# [ 2012 ] Schooner II Beach and Racquet Club



## thompson4654 (Jun 8, 2012)

I was trying to find if anybody on TUG has Schooner II Beach and Racquet Club, but was unsuccessful. Does anybody own this resort? What do you think about it? Does 2Br Presidential Ocean front unit, red floating week has an ability to exchange? What is trading power? Any input?


----------



## Gophesjo (Jun 8, 2012)

Have you checked out the spmresorts.com website for Schooner II?


----------



## thompson4654 (Jun 8, 2012)

I did checked website, but I still would like to hear from owners. Whoever owne this resort, are you happy with it? Did you get any nice trades?


----------



## KayVA (Jun 3, 2013)

*Schooner II*

I own a red wk., 1 BR @ Schooner II and am very pleased with the resort.  Have owned there for many yrs.  Have exchanged through RCI and II in past yrs. for some great Caribbean locations, but in last few yrs. have preferred to bring the family down to enjoy the resort.


----------



## LisaH (Jun 3, 2013)

I'm also an owner of a 1BR supreme season week and I am happy with it. Many nice trades to Hawaii, SoCal and Lake Tahoe.
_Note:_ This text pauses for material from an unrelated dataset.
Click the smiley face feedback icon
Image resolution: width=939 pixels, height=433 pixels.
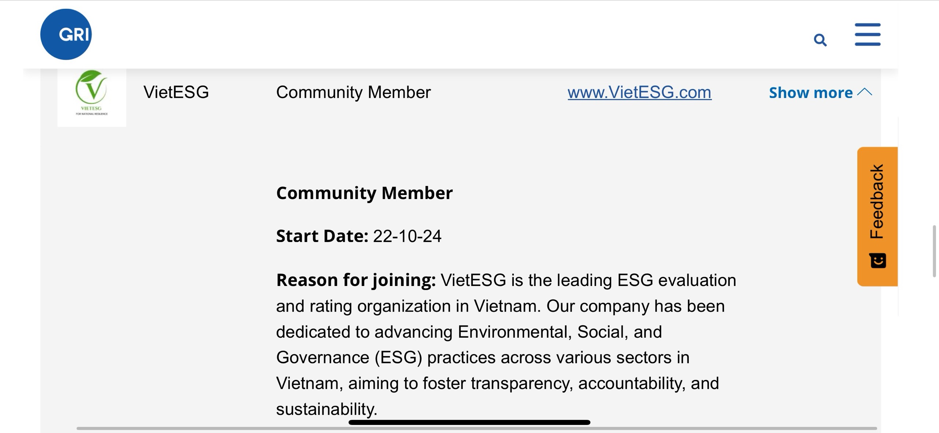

What would you like to know?


----------



## jtbrighten (Jun 18, 2014)

*Schooner II*

I am a new owner at Schooner II.  I have rented at Jade Tree Cove, an SPM Resort sister property for years.  I finally decided to buy and found a Schooner 2 resale.  (1 bedroom supreme season)

There is currently construction next door where a Hilton Grand Vacations Club is being built.  I think the construction should be over in about another year.  There is plenty of space between the Schooner II and the new property, so the views should be great on that side of the building when its finished.

The 1 bedroom units at Schooner II are side ocean view units, but have a decent view of the city and the ocean.  I like the 1 bedroom unit layouts better than the 2 bedroom units.  (Note:  The one bedroom units have an alcove area with bunk beds for smaller children and an L-Shape Sofa with pull out queen mattress.)

If you do some searching on hotel booking websites you will see lots of photos of the property.  I believe there are two laundry facilities in the building, but since its an older property there isn't a washer/dryer in the unit.  The boardwalk is a pleasant walk and there are a few restaurants, a coffee shop and bar across the street one block away.


----------